第77話
枕の下に隠した服が見えていないかの確認をしてから、俺はミリアに鍵を開けられる前に自分で扉を開いた。
「……おかえり」
「居るのなら、なんで何も言わないのよ。……ただいま、だけど」
「キュー♪」
ミリアは普通に扉を開けるなり少しだけ不満そうな顔をしつつそう言ってきた。
小狐の方は直ぐに部屋の中に入ってきて、俺に抱きついてきたかと思うと、外に漏れないように小さくそんな鳴き声を上げてきた。
「……よしよし」
全く何を言っているのかが分からなかったから、取り敢えず頭を撫でて、誤魔化しておいた。
「で、ミリアは小狐を部屋に送りに来ただけか? それとも、何か用でもあったのか?」
「あ、う、うん。これ、あげるわよ」
そう言って、ミリアは持っていた紙袋から何か肉が挟まったサンドイッチを手渡してきた。
……俺が潔癖症だったらどうするんだよ、ってのは割とどうでもいい話か。別に潔癖症じゃないし。
「……いいのか?」
「別にいいわよ。……その、ついでだっただけだし」
俺から目を逸らして、顔を赤らめながらミリアはそう言ってきた。
……今更なんだけど、こいつ、普通に良い奴なんじゃないのか? ……魔物に……アンデッドになってしまっていることさえ除けば、俺たち……と言うか、俺みたいな奴がいるパーティーなんかに入らないで済んでただろうにな。
「ありがとな。……金、払おうか?」
ミリアのことが好きじゃないこと自体は変わらないけど、ミリアが良い奴なのはめちゃくちゃ伝わってきてたし、俺は思わずそんなことを口走ってしまっていた。
「いらないわよ」
俺がミリアに対してこんな優しさを見せるのなんて絶対に最初で最後だろうに、ミリアはそう言って首を横に振ってきた。
後悔しても知らないぞ?
「そうか。まぁ、なら、ありがたく貰っておく」
俺に食事の必要なんて無いし、必要無かったといえば必要なかったんだけど、食べれない訳じゃないし、味覚がない訳でもないから、ラッキーだったな、と思いつつ、ミリアに貰ったサンドイッチを口の中に入れた。

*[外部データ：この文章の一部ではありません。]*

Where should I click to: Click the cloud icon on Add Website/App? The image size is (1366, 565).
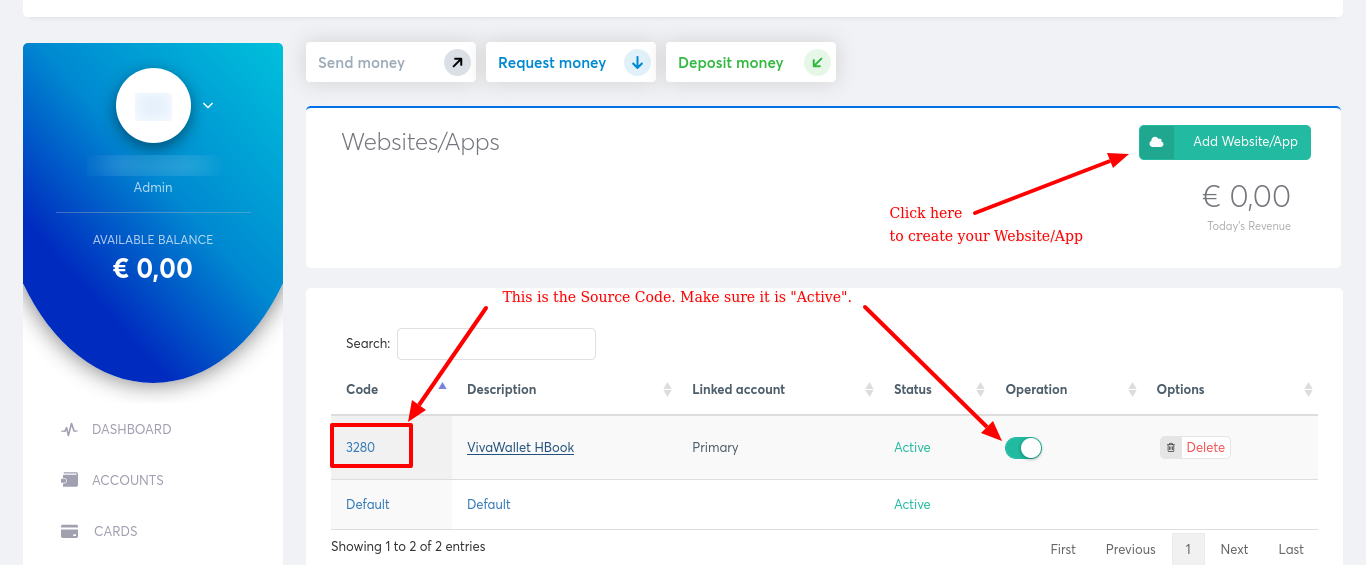pyautogui.click(x=1157, y=142)
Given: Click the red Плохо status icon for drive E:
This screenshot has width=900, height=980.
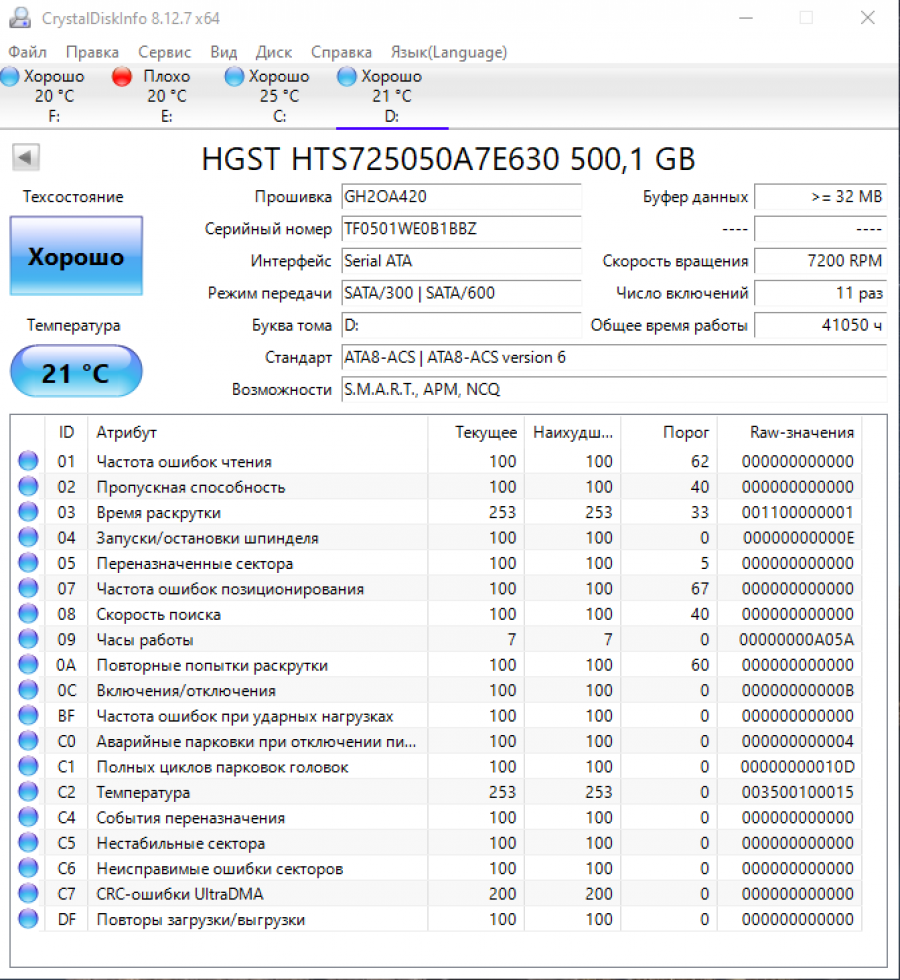Looking at the screenshot, I should point(121,76).
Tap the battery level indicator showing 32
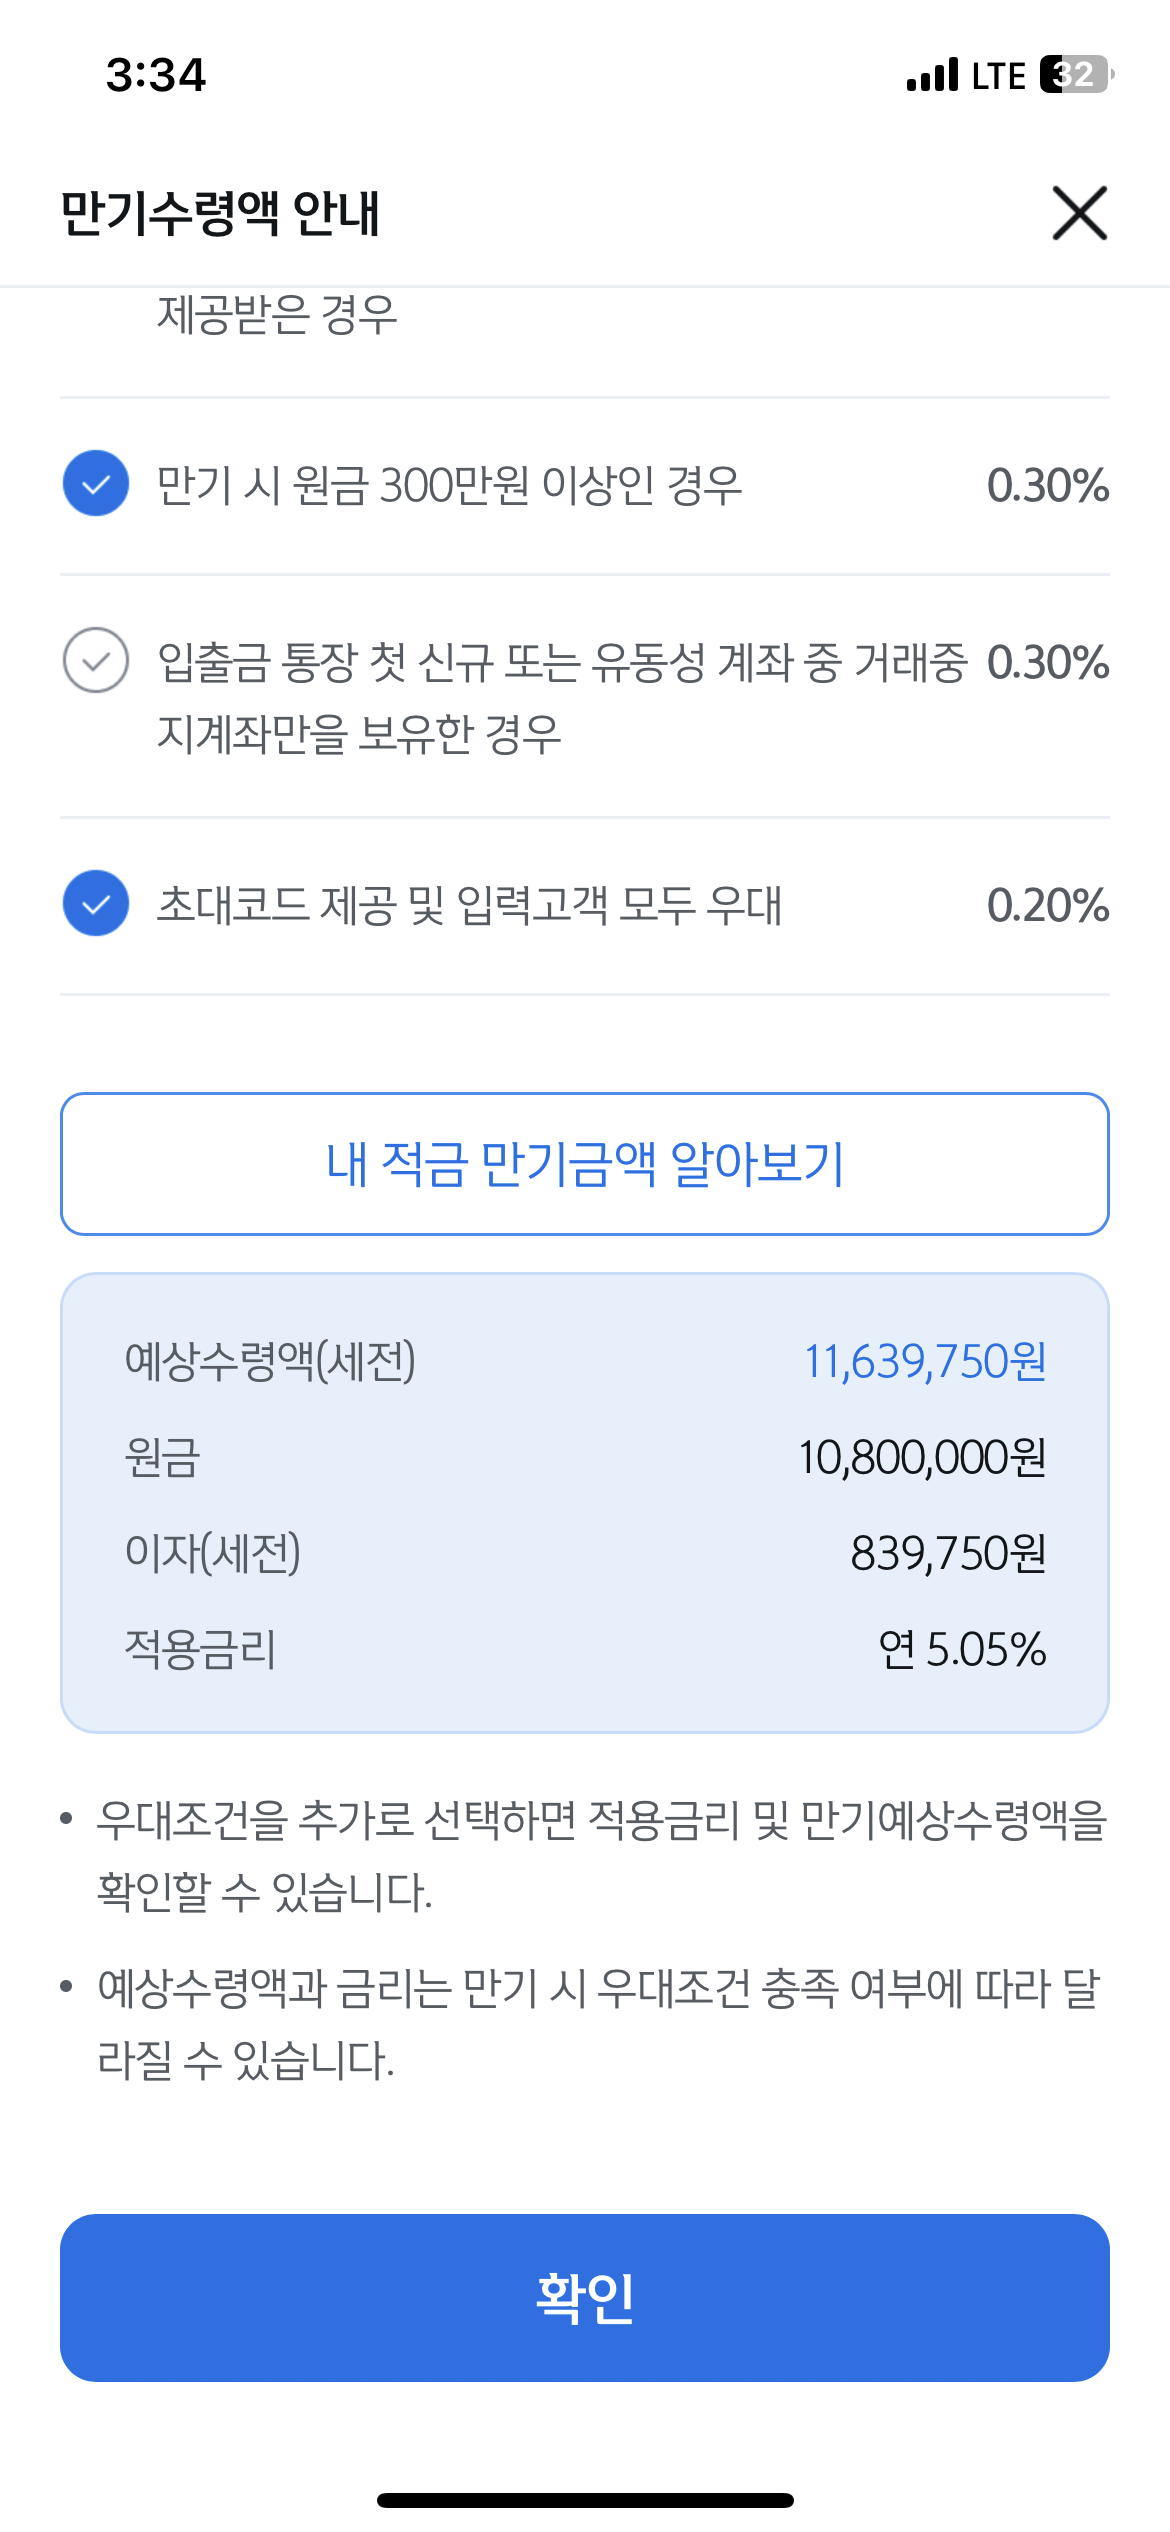Viewport: 1170px width, 2532px height. 1074,73
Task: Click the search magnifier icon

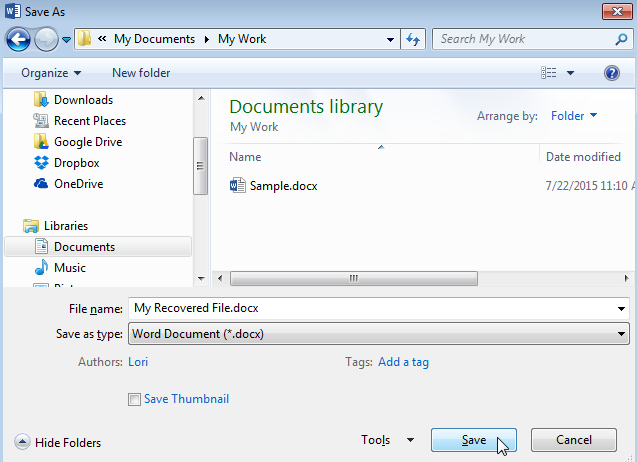Action: point(621,39)
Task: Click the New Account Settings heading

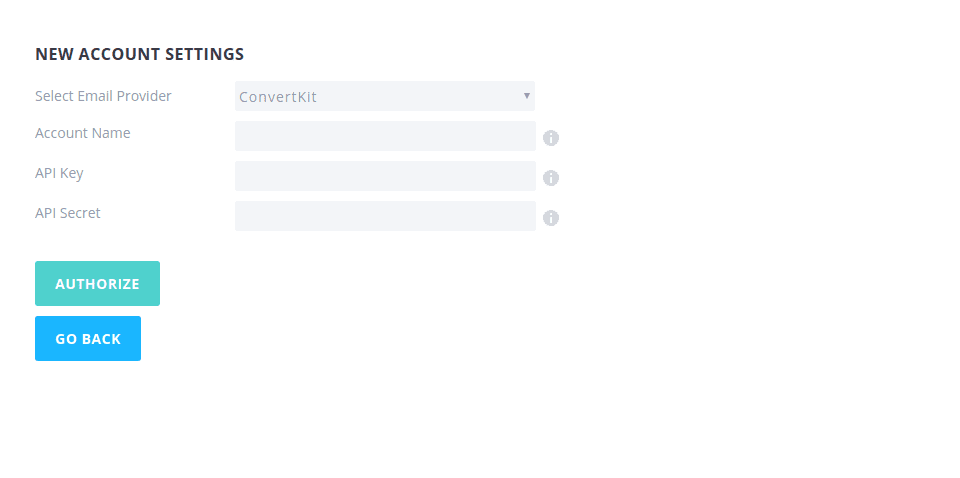Action: pos(139,54)
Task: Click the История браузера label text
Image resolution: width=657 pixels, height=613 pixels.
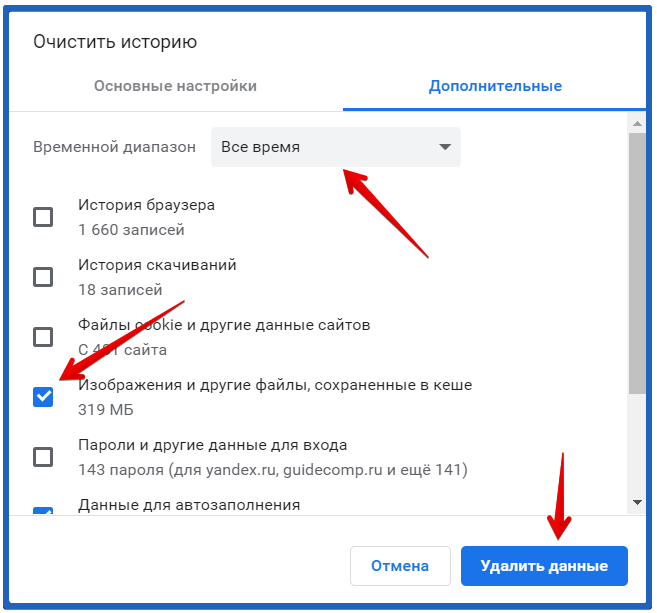Action: click(146, 205)
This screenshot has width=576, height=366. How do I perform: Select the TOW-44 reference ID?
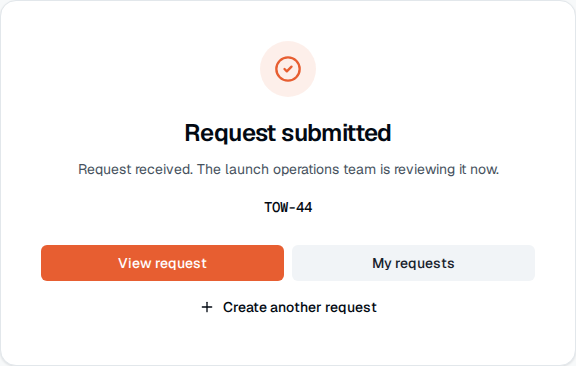(x=288, y=208)
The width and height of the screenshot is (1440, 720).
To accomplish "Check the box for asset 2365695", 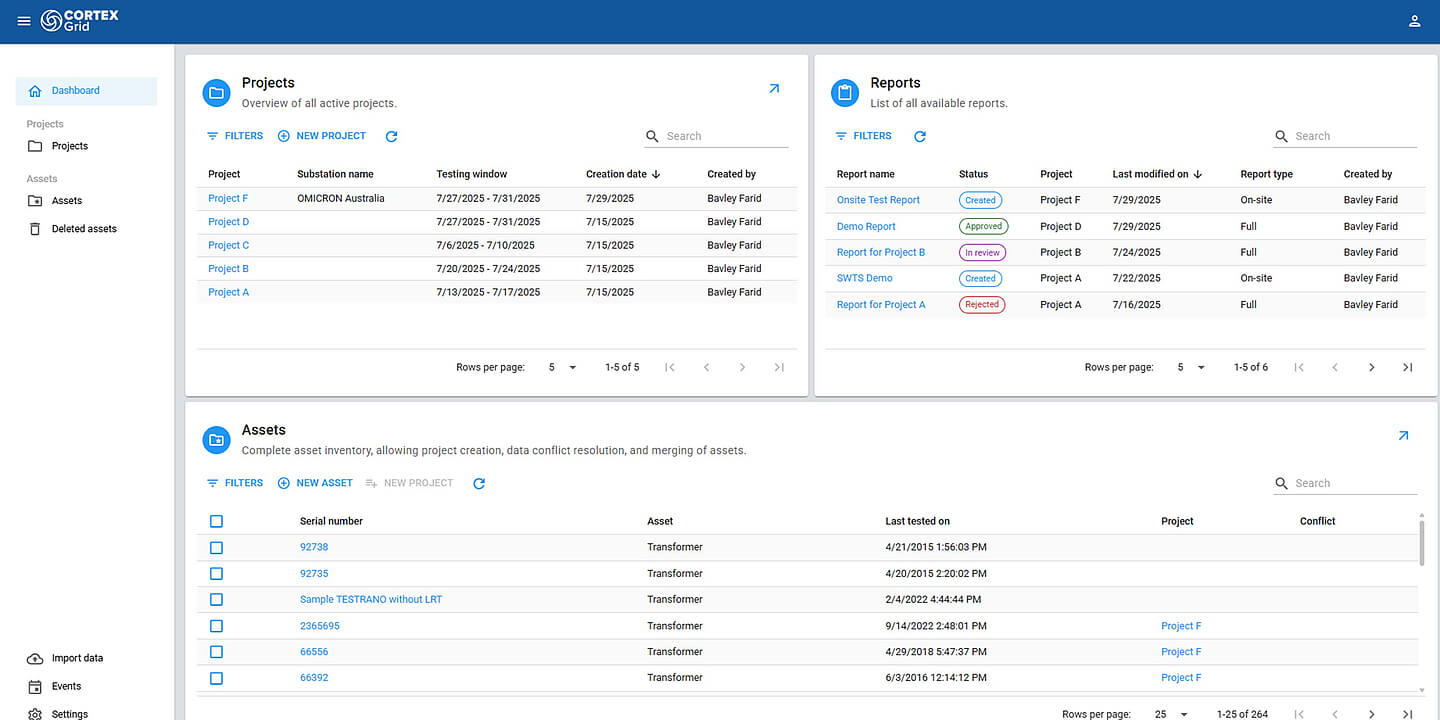I will point(216,626).
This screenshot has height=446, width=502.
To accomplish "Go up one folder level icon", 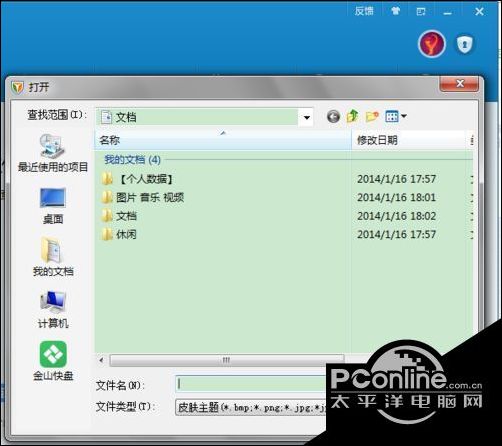I will 352,116.
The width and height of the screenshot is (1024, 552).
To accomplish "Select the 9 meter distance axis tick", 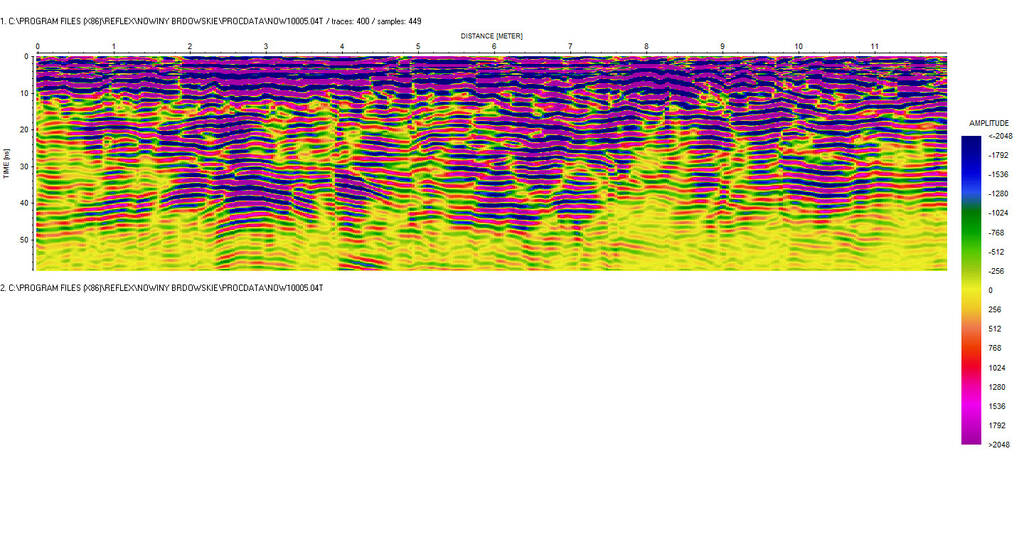I will click(x=722, y=47).
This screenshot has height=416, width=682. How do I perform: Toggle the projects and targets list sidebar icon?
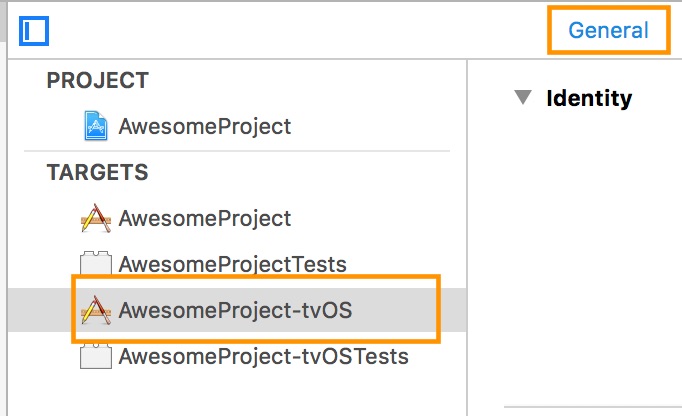pos(35,31)
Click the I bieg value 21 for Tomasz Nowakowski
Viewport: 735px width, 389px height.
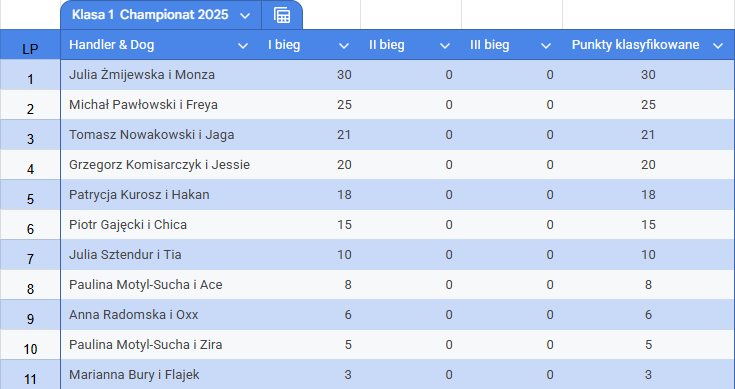(344, 135)
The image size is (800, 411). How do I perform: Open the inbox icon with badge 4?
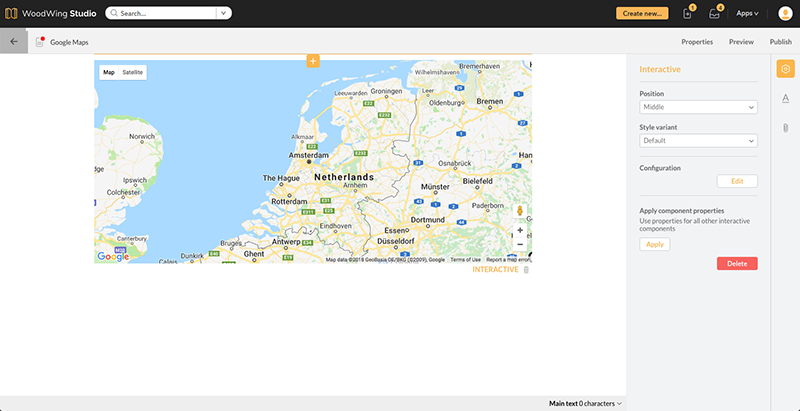716,14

これが出会ってすぐの頃とかだったら毒か何かを警戒してただろうけど、ミリアがそんなものを仕込むメリットが無いだろうし、普通に嫌いではあるけど、人柄的にそういう面では信頼してるのは確かだったから、なんの警戒もせずに、だ。
「どう? 美味しい?」
「ん、美味いよ」
特に嘘をつく理由もないし、素直にそう言った。
「良かったわ。……それじゃあ、私も部屋に戻るわね。…………そ、その、改めて、私の事を受け入れてくれてありがとう。また夕食の時にね!」
すると、ミリアは恥ずかしそうに少し顔を赤らめ、そう言ってきた。
「あぁ、また後でな」
特にその事に触れることなく、俺は返事をした。ミリアも触れられたくなんてなかっただろうしな。
「小狐」
「キュー?」
「……今日の夜、俺は少し外に出るけど、気にしないでくれよ」
当然と言うべきか、ギルドを潰しに行く予定だ。
もう見た目を隠せるものは手に入ったんだから、行かない理由が無いからな。
「キュー!」
「……いや、俺一人で行くよ。ちょっと危ないかもだからな」
ゼツと戦っていた時は途中まではまだ親狐の存在を知らなかったから、当たり前のように小狐のことを戦力として考えられてたんだけど、今は怖くてそんな考えは出来なかった。
「いいな?」
「…………うん」
素直に頷いてくれて良かったよ。
後は夕食の時にでもミリアに明日……いや、明後日には街を出るって伝えておくか。
明日にしないのは、明日だとタイミングが良すぎてミリアに怪しまれるかなと思ったからだ。……明後日でも割とタイミングがいい事には違いないけど、まだ明日直ぐに出るよりはマシなはずだ。